SVLTA: Benchmarking Vision-Language Temporal Alignment via Synthetic Video Situation
This work provides a new benchmark for evaluating vision-language models on temporal alignment, which is incremental as it builds on existing research but offers improved data quality and diagnostic tools.
The paper tackles the problem of vision-language temporal alignment by introducing SVLTA, a synthetic benchmark that addresses biases and limitations in existing datasets, enabling diagnostic evaluations that reveal insights into model capabilities.
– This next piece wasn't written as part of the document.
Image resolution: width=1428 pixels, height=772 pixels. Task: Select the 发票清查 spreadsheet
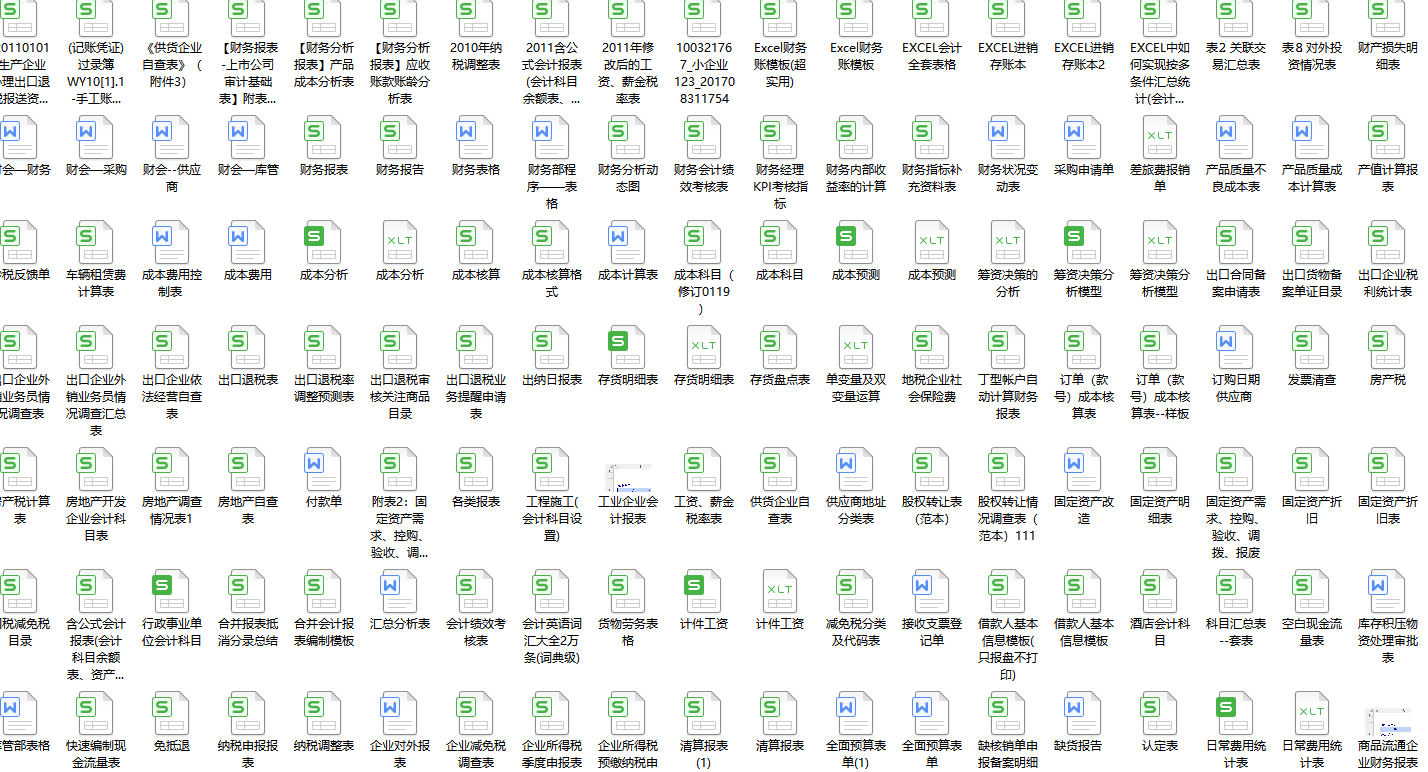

Vision-language temporal alignment is a crucial capability for human dynamic recognition and cognition in real-world scenarios. While existing research focuses on capturing vision-language relevance, it faces limitations due to biased temporal distributions, imprecise annotations, and insufficient compositionally. To achieve fair evaluation and comprehensive exploration, our objective is to investigate and evaluate the ability of models to achieve alignment from a temporal perspective, specifically focusing on their capacity to synchronize visual scenarios with linguistic context in a temporally coherent manner. As a preliminary step, we present the statistical analysis of existing benchmarks and reveal the existing challenges from a decomposed perspective. To this end, we introduce SVLTA, the Synthetic Vision-Language Temporal Alignment derived via a well-designed and feasible control generation method within a simulation environment. The approach considers commonsense knowledge, manipulable action, and constrained filtering, which generates reasonable, diverse, and balanced data distributions for diagnostic evaluations. Our experiments reveal diagnostic insights through the evaluations in temporal question answering, distributional shift sensitiveness, and temporal alignment adaptation.